What is required by code for access to mechanical rooms? Are multiple access points/forms of egress required for rooms of certain size or is one door always code compliant?


----------



## mtlogcabin (Dec 1, 2020)

1015.5 Refrigerated rooms or spaces.
Rooms or spaces having a floor area larger than 1,000 square feet (93 m2), containing a refrigerant evaporator and maintained at a temperature below 68°F (20°C), shall have access to not less than two exits or exit access doorways.

Travel distance shall be determined as specified in Section 1016.1, but all portions of a refrigerated room or space shall be within 150 feet (45 720 mm) of an exit or exit access doorway where such rooms are not protected by an approved automatic sprinkler system. Egress is allowed through adjoining refrigerated rooms or spaces.

Exception: Where using refrigerants in quantities limited to the amounts based on the volume set forth in the International Mechanical Code.


----------



## mtlogcabin (Dec 1, 2020)

1015.3 Boiler, incinerator and furnace rooms.
Two exit access doorways are required in boiler, incinerator and furnace rooms where the area is over 500 square feet (46 m2) and any fuel-fired equipment exceeds 400,000 British thermal units (Btu) (422 000 KJ) input capacity. Where two exit access doorways are required, one is permitted to be a fixed ladder or an alternating tread device. Exit access doorways shall be separated by a horizontal distance equal to one-half the length of the maximum overall diagonal dimension of the room.


----------



## steveray (Dec 1, 2020)

Like MT said...It depends on the equipment and size of room....


----------



## mtlogcabin (Dec 1, 2020)

I just noticed this is your first post.
Welcome to the forum


----------



## t.moon.04 (Dec 1, 2020)

mtlogcabin said:


> I just noticed this is your first post.
> Welcome to the forum


thank you! and thanks for the response, needed some guidance to find what i was looking for in the code.


----------



## t.moon.04 (Dec 2, 2020)

One follow up question - a 'Refrigeration Machinery Room' would be a mechanical room specifically housing equipment using refrigerant, correct? Looking at the other related section of code below.

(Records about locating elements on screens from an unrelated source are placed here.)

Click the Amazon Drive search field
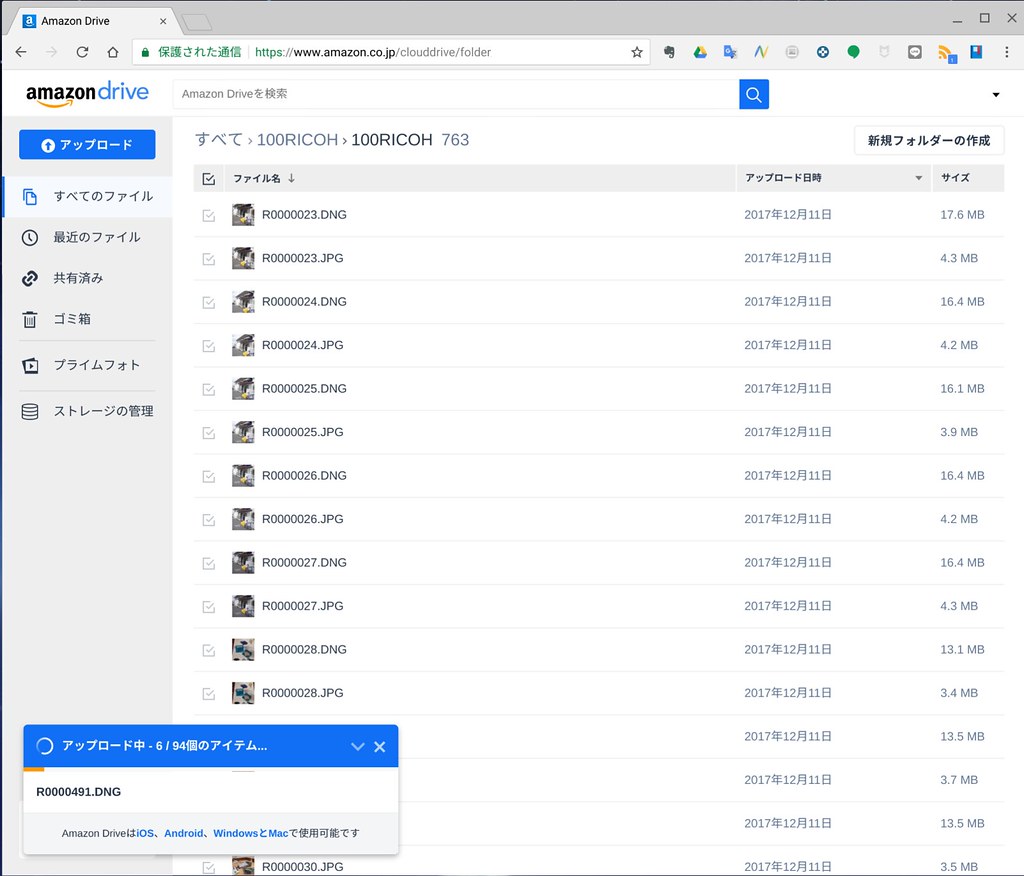 (455, 94)
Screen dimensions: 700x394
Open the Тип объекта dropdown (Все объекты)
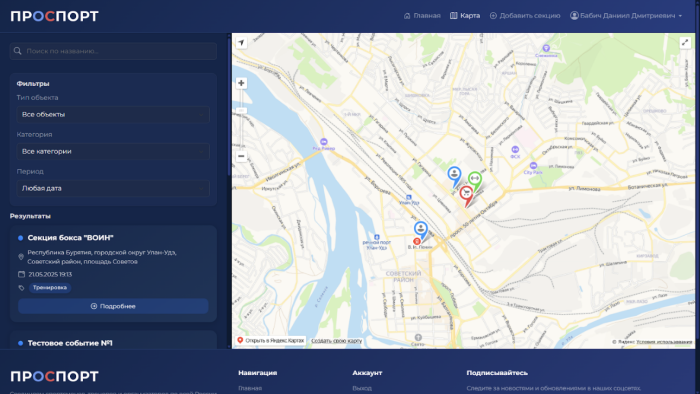point(113,115)
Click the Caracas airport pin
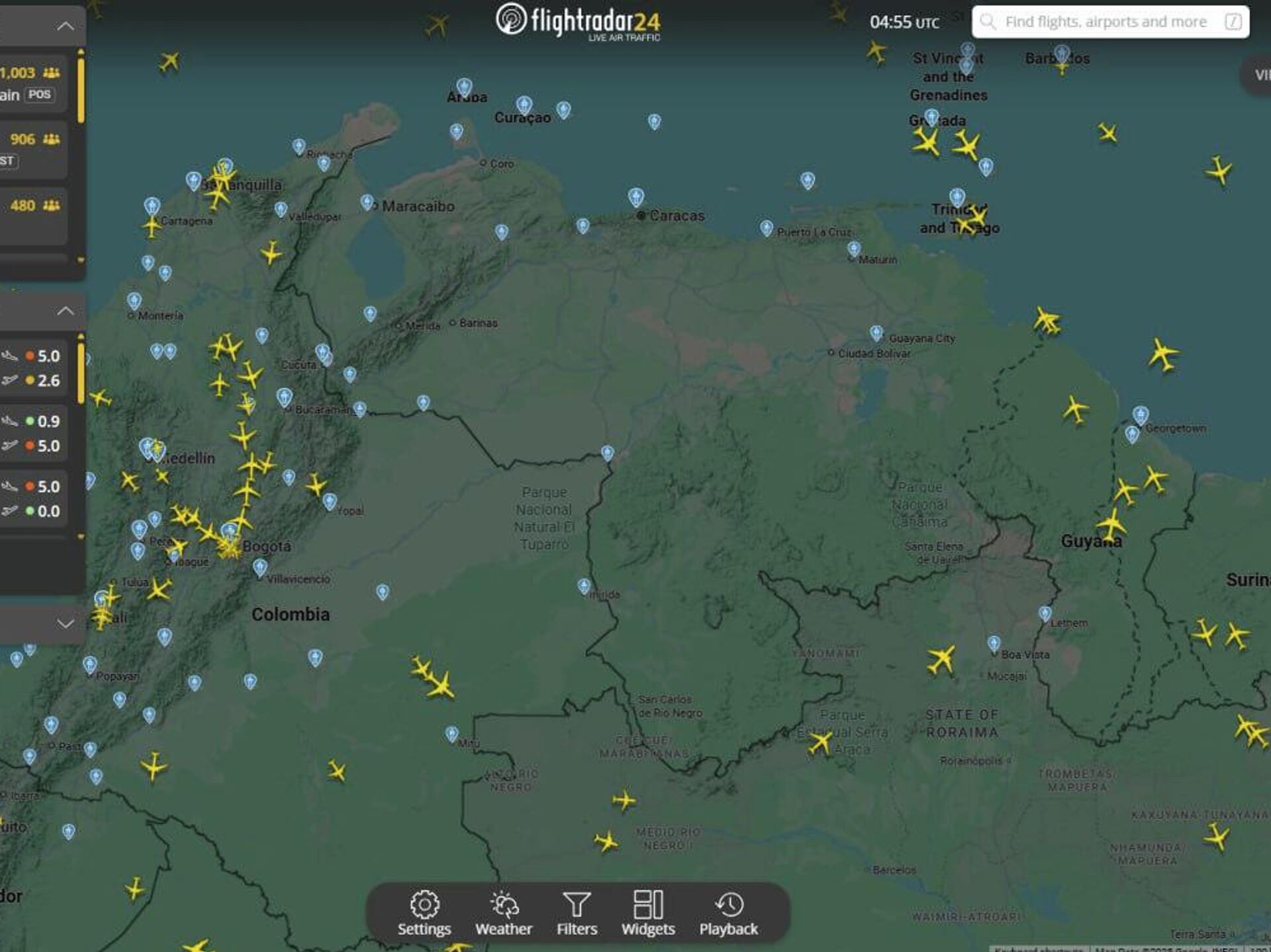The height and width of the screenshot is (952, 1271). pyautogui.click(x=636, y=197)
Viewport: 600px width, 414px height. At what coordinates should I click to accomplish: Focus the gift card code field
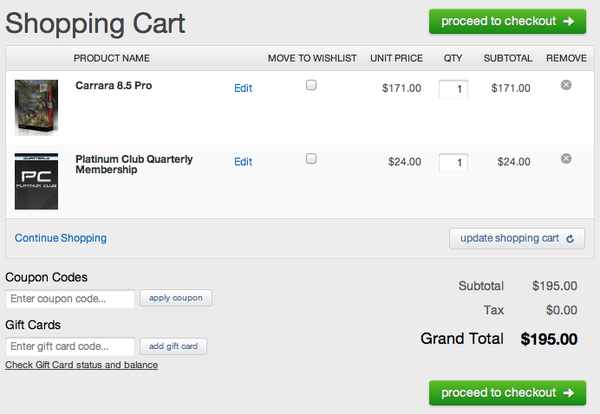[x=70, y=346]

1006.2.2.2 Refrigeration machinery rooms. Machin-ery
rooms larger than 1,000 square feet (93 m
2) shall
have not less than two exits or exit access doorways.
Where two exit access doorways are required, one such
doorway is permitted to be served by a fixed ladder or
an alternating tread device. Exit access doorways shall
be separated by a horizontal distance equal to one-half
the maximum horizontal dimension of the room.
All portions of machinery rooms shall be within 150
feet (45 720 mm) of an exit or exit access doorway. An
increase in exit access travel distance is permitted in
accordance with Section 1017.1.
Doors shall swing in the direction of egress travel,
regardless of the occupant load served. Doors shall be
tight fitting and self-closing.


----------



## mtlogcabin (Dec 2, 2020)

Correct if it meets this requirement
*containing a refrigerant evaporator and maintained at a temperature below 68°F (20°C)*, 
And when the refrigerant exceeds the quantities of the IMC
* Exception: Where using refrigerants in quantities limited to the amounts based on the volume set forth in the International Mechanical Code*


----------



## Paul Sweet (Dec 3, 2020)

International Mechanical Code 306.1 requires the access to be large enough to replace the equipment. As previous posts stated a second means of egress might also be required.


----------